[Saved entries]
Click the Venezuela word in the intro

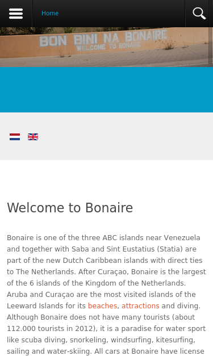tap(182, 238)
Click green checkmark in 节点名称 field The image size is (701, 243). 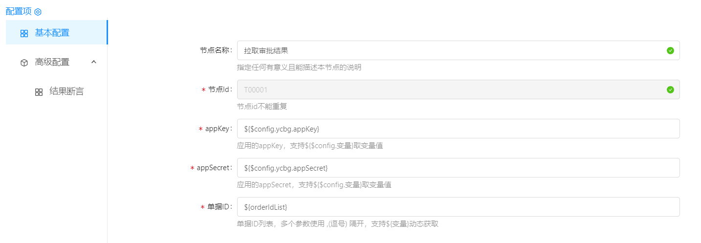click(x=670, y=50)
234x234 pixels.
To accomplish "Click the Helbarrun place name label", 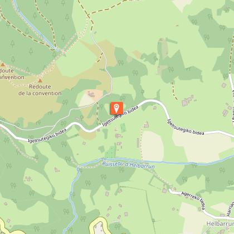I will [220, 224].
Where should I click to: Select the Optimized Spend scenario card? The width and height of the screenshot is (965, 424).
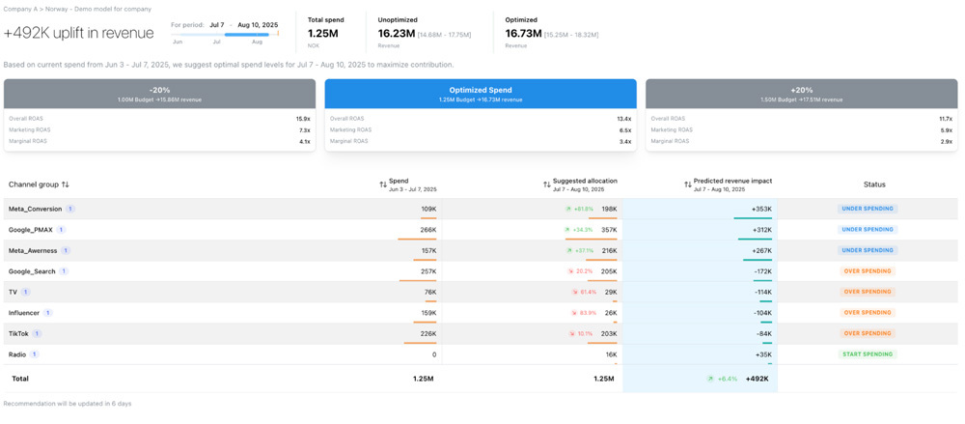pyautogui.click(x=481, y=115)
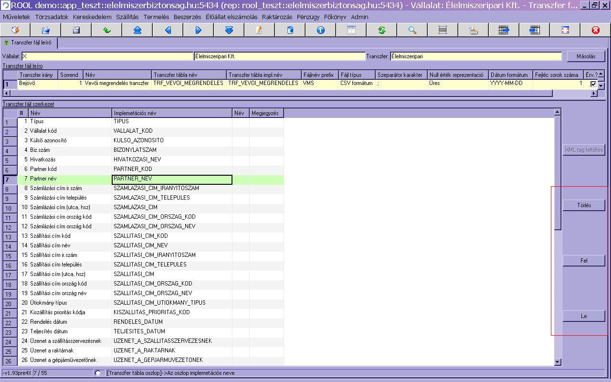Click the Le button to move down
The height and width of the screenshot is (382, 611).
coord(584,316)
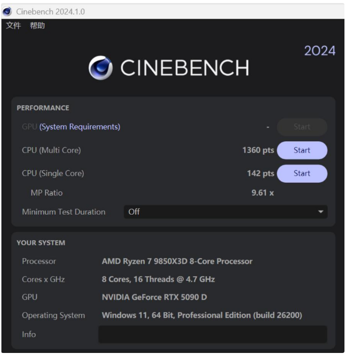Start the CPU (Multi Core) benchmark

click(x=302, y=150)
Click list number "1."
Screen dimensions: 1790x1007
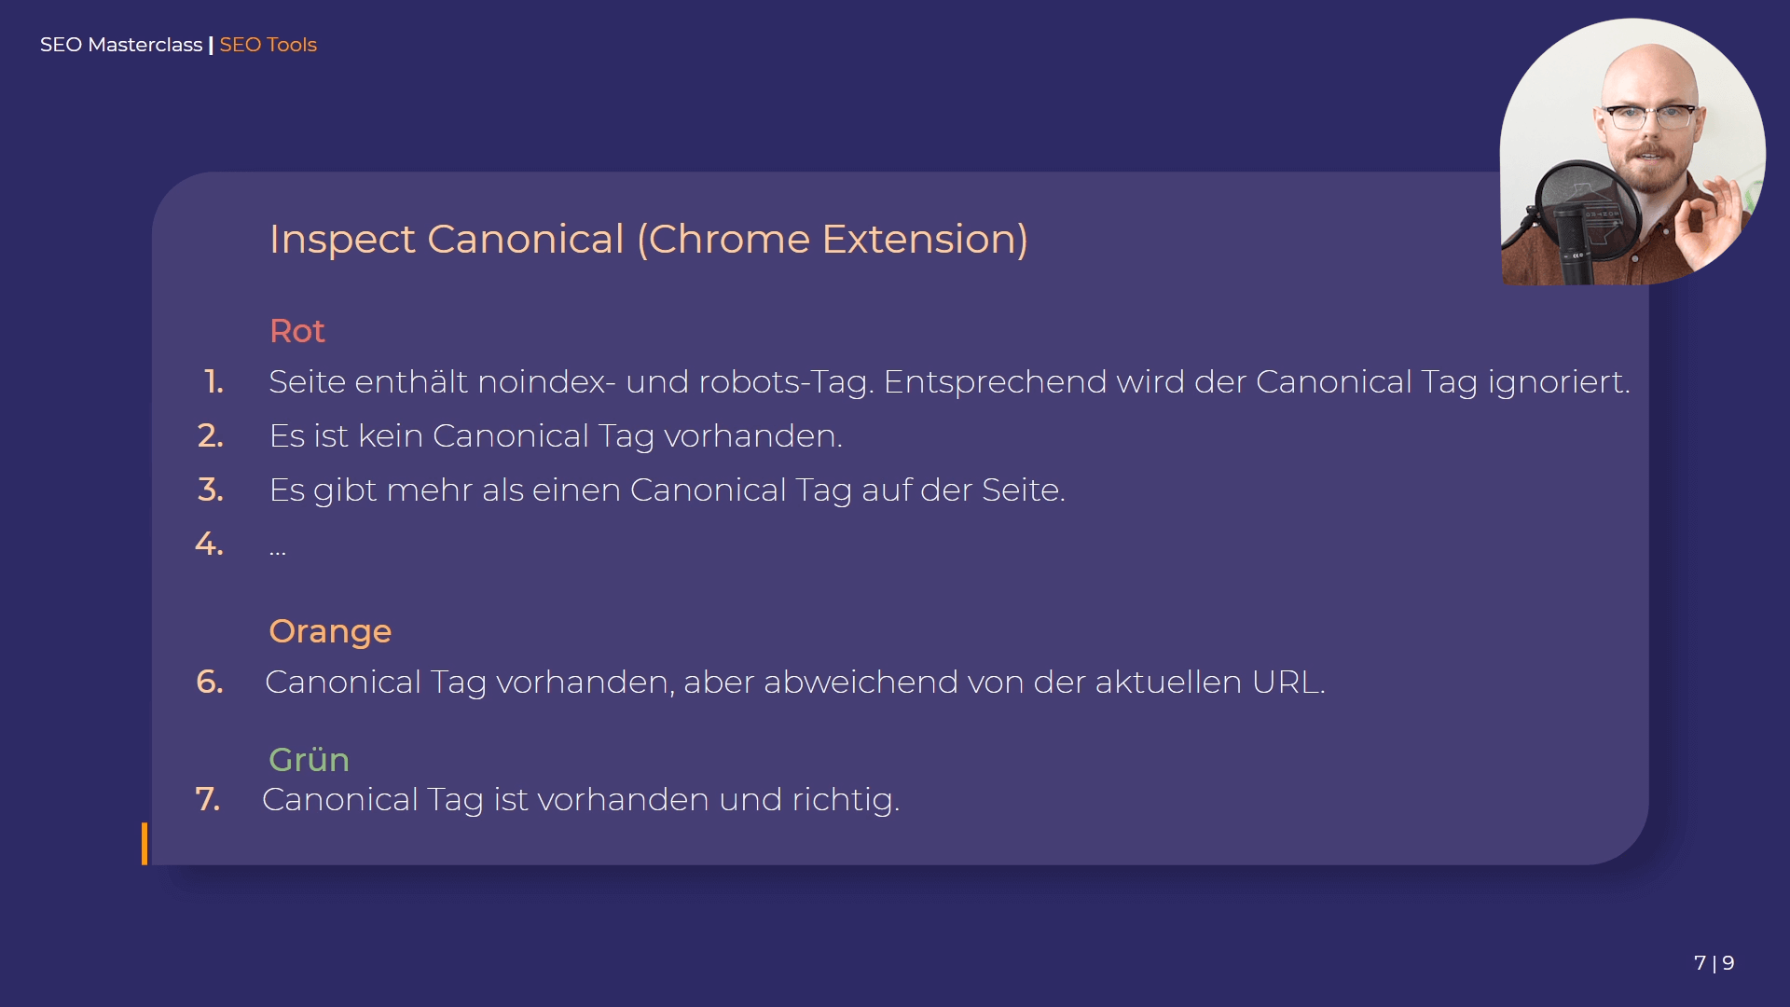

What you are asked to do: If pictures appear, drop them, and retype exactly the lines from the "Where should I" line through the last line of the data above.

Output:
Where should I click to: Select the Optimized Spend scenario card? The width and height of the screenshot is (965, 424).
pyautogui.click(x=481, y=115)
Click the Le button to move down
The height and width of the screenshot is (382, 611).
coord(584,316)
Start the CPU (Multi Core) benchmark

click(x=302, y=150)
Click list number "1."
Screen dimensions: 1790x1007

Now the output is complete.